# YOUR ASSIGNMENT
Your answer should consist of the lines in the data below that contain "agent".

# DATA UNDER STUDY
____________

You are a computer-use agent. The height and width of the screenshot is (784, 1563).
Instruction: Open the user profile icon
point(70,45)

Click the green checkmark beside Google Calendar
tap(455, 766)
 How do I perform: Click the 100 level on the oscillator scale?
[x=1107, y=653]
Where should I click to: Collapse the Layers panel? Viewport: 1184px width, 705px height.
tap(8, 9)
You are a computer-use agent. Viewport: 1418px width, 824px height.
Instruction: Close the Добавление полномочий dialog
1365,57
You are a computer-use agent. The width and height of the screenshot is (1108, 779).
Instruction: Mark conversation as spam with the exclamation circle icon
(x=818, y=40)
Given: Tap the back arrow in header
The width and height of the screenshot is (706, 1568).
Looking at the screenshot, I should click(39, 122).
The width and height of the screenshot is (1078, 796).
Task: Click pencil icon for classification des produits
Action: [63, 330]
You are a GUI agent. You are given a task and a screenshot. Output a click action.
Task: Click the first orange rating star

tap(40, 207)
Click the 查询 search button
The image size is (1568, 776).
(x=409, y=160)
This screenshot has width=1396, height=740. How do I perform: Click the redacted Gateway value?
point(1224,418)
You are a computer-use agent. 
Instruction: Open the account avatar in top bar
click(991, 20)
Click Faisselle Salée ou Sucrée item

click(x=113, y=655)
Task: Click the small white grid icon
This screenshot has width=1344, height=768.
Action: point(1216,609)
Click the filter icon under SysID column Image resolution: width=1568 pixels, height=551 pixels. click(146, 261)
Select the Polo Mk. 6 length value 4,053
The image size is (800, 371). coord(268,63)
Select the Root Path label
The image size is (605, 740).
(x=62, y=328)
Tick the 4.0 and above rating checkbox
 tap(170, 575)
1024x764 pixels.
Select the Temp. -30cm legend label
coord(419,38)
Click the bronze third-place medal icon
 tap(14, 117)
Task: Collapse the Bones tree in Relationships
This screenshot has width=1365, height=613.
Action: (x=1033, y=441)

____________

# YOUR SOLUTION
You are a computer-use agent. The height and width of the screenshot is (784, 1563).
You are a computer-use agent. Viewport: 1418px width, 824px height.
You are a computer-use agent. The width and height of the screenshot is (1108, 779).
You are a GUI agent. You are given a task and a screenshot. Output a click action.
You are a computer-use agent. 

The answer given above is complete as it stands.